===== GIVEN PASSAGE =====
A couple months ago, scientists with IceCube, an Antarctica-based neutrino observatory, discovered two very high-energy neutrinos — named Bert and Ernie — that appeared to have originated from beyond our solar system. This is amazing news, and we talked to the researchers about what it means.
The IceCube team isn't sure yet sure where the neutrinos came from (possible sources: black holes and gamma-ray bursts), but they are 99 percent sure the particles weren't produced locally from cosmic rays slamming into the atmosphere — a common source of high-energy neutrinos on Earth. A month later, the same group of scientists announced that they detected over two-dozen more of the energetic, extraterrestrial particles.
We talked to two of IceCube's scientists to learn the ins-and-outs of these mysterious particles, including where they come from and how scientists go about studying them.
What are neutrinos?
In the most basic sense, neutrinos are elementary subatomic particles that have almost no mass and can travel vast distances without interacting with normal matter. "They can go through light-years of lead without stopping," says Nathan Whitehorn, an IceCube physicist at the University of Wisconsin–Madison. In fact, trillions of neutrinos are passing right through you each second.
Neutrinos owe their ghost-like powers to the facts that they have no electric charge (are unperturbed by electromagnetic forces) and are only affected by the weak nuclear force, which works at very short ranges, and gravity, which is quite weak at subatomic scales.
===== SUPPLIED MATERIAL =====
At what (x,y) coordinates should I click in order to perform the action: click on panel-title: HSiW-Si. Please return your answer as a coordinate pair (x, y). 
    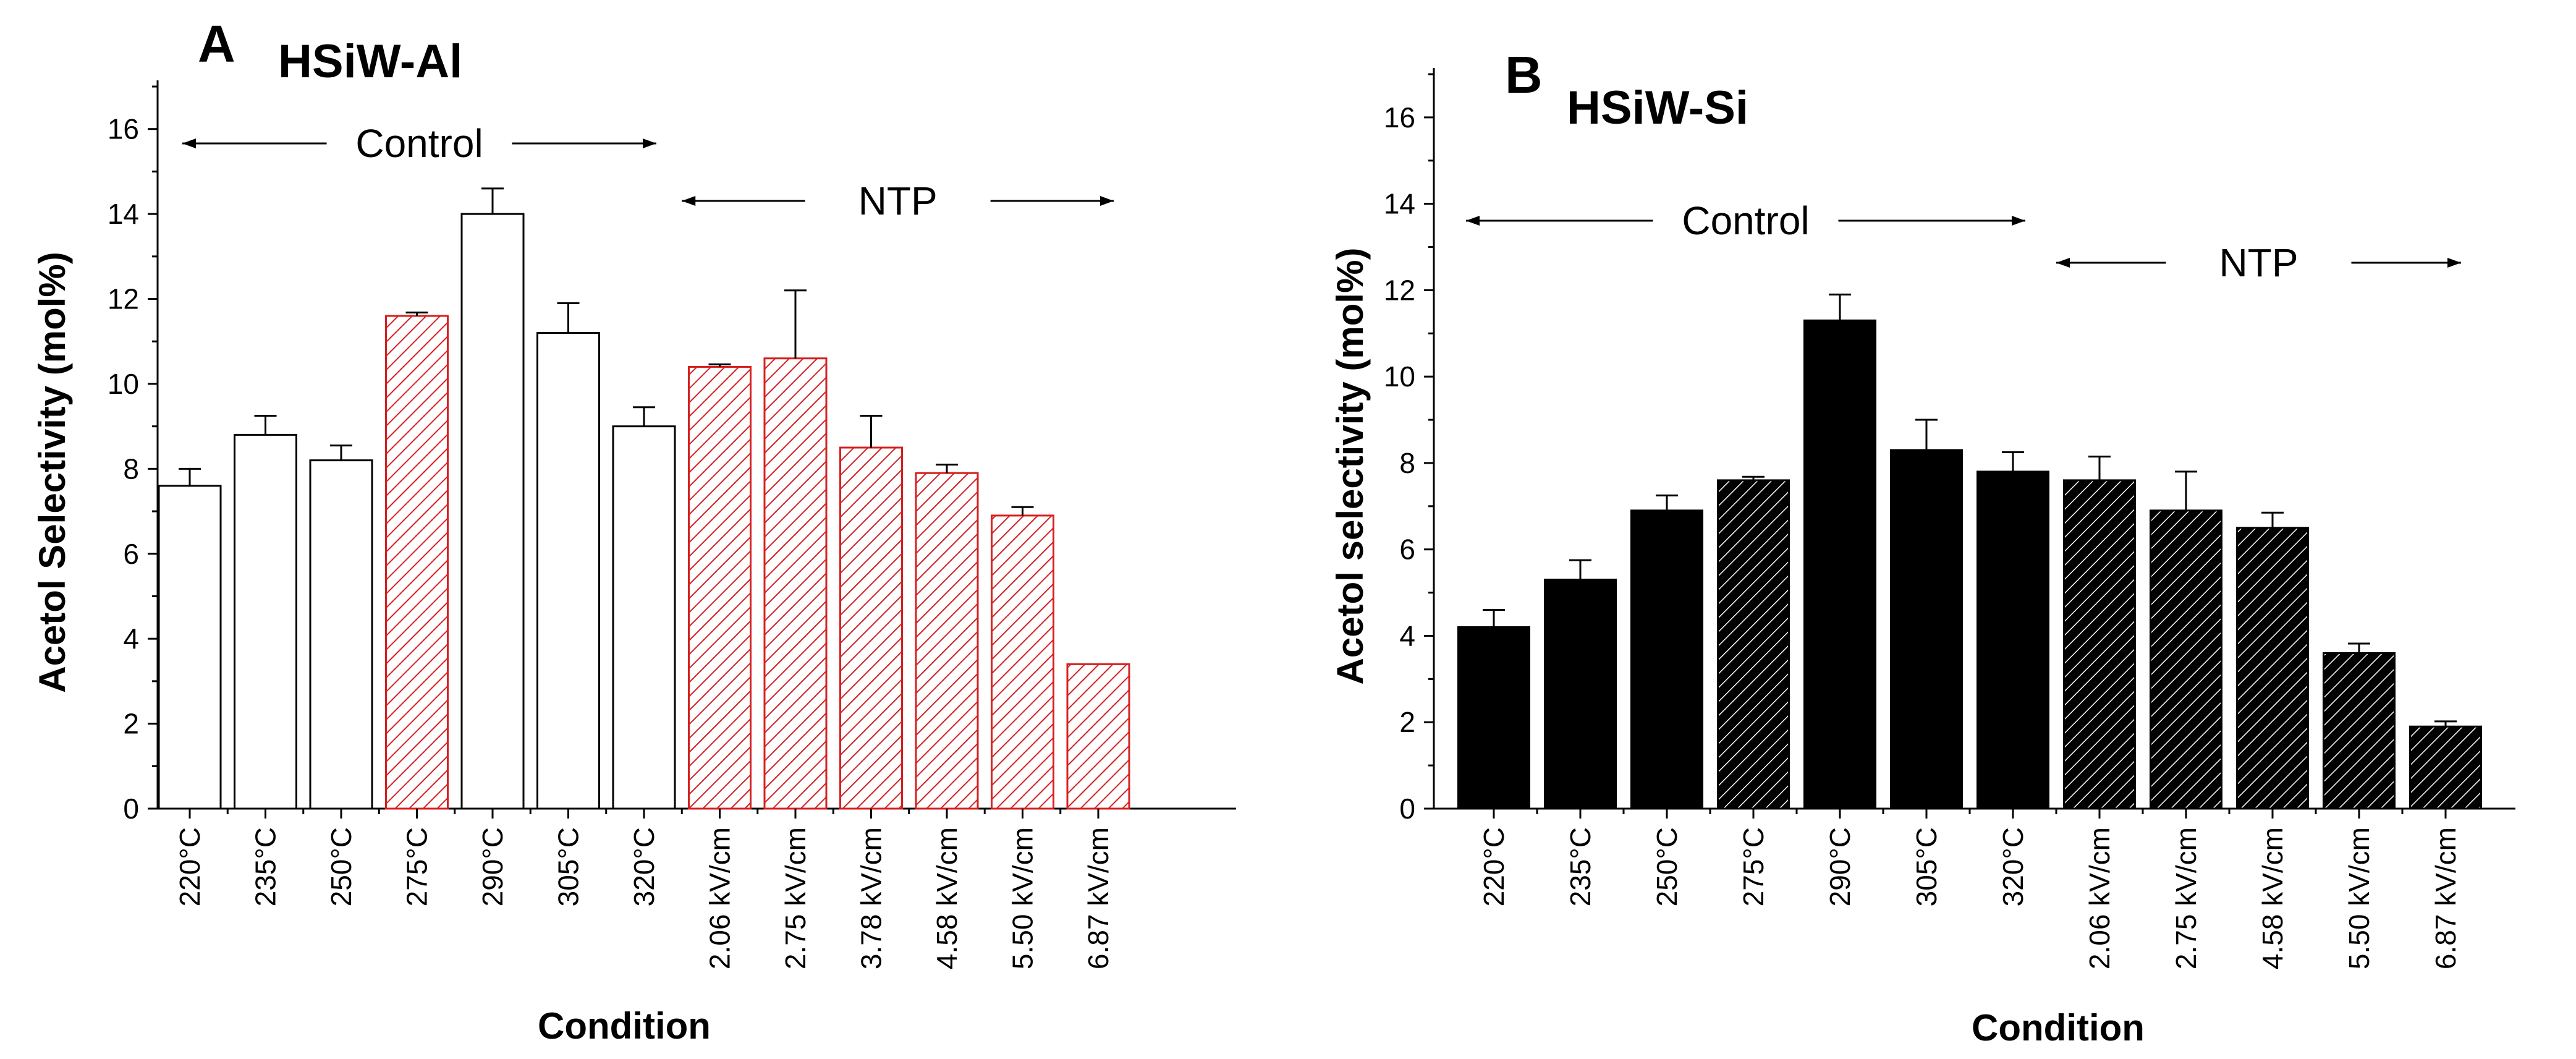
    Looking at the image, I should click on (1657, 108).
=====
**TASK REQUIREMENTS:**
[1] In the neutrino article, what names were given to the two very high-energy neutrinos that IceCube discovered?
[2] Using the reasons in the neutrino article, explain in one to three sentences why neutrinos can pass through matter almost without interacting.
[3] Continue the neutrino article from its final sentence.
The material comes from a different source than the neutrino article.

**PER-TASK ANSWERS:**
[1] Bert and Ernie.

[2] Neutrinos have no electric charge, so electromagnetic forces do not affect them. They respond only to the weak nuclear force, which acts over very short ranges, and to gravity, which is very weak at subatomic scales.

[3]
Famed physicist Wolfgang Pauli initially proposed the concept of the neutrino back in 1930 to explain what happens when tritium (an isotope of hydrogen) undergoes beta decay, Whitehorn tells io9. You see, when tritium decays into helium-3, an electron is also released, carrying away some of the energy. But scientists noticed that the equation was unbalanced — tritium had more energy than its resulting decay product, suggesting that an invisible particle must be carrying away additional energy.
Pauli initially thought to call this mysterious particle a "neutron," but this led to confusion when James Chadwick discovered a massive nuclear particle in 1932 and named it the neutron (a name that stuck). Soon after, Enrico Fermi developed a theory of beta decay, which included Pauli's invisible particle — he decided to call the new particle the neutrino, or "the neutral one."
Scientists didn't detect neutrinos until over thirty years later, Whitehorn says. A team led by Clyde Cowan and Fred Reines detected neutrinos coming from a nuclear reactor (Savannah River Plant in South Carolina) and published their results in the journal Science.
Since then, scientists have learned a few strange properties of neutrinos. For one: There are several different types, or flavors, of neutrinos, which are so named for the charged particle they're associated with. Cowan and Reines detected the electron neutrino (technically, the electron antineutrino), which is associated with the electron, but there are also muon neutrinos and tau neutrinos, which are associated with the muon and tau, respectively, Whitehorn says.
Interestingly, neutrinos can oscillate, or change flavors, mid-flight. This odd ability was first hinted at by the work of the late physicist Ray Davis Jr. in the 1960s. Scientists calculated how many neutrinos the sun should be producing, but Davis only detected a fraction of the particles he expected to find — this discrepancy was later called "the solar neutrino problem," and it lasted for about 40 years.
"[Davis] thought the sun was going out because there were too few of the neutrinos," Whitehorn says. "But they were just moving into a type that he couldn't see." That is, the neutrinos were oscillating into muon neutrinos and tau neutrinos, but Davis' detector was only sensitive to electron neutrinos.
Where do neutrinos come from?
There are numerous sources of neutrinos in the universe, both in space and here on Earth. "Wherever there is nuclear physics, there are neutrinos," says IceCube principle investigator Francis Halzen, a physicist with the University of Wisconsin–Madison. "Neutrinos are the liaisons that make nuclear physics possible."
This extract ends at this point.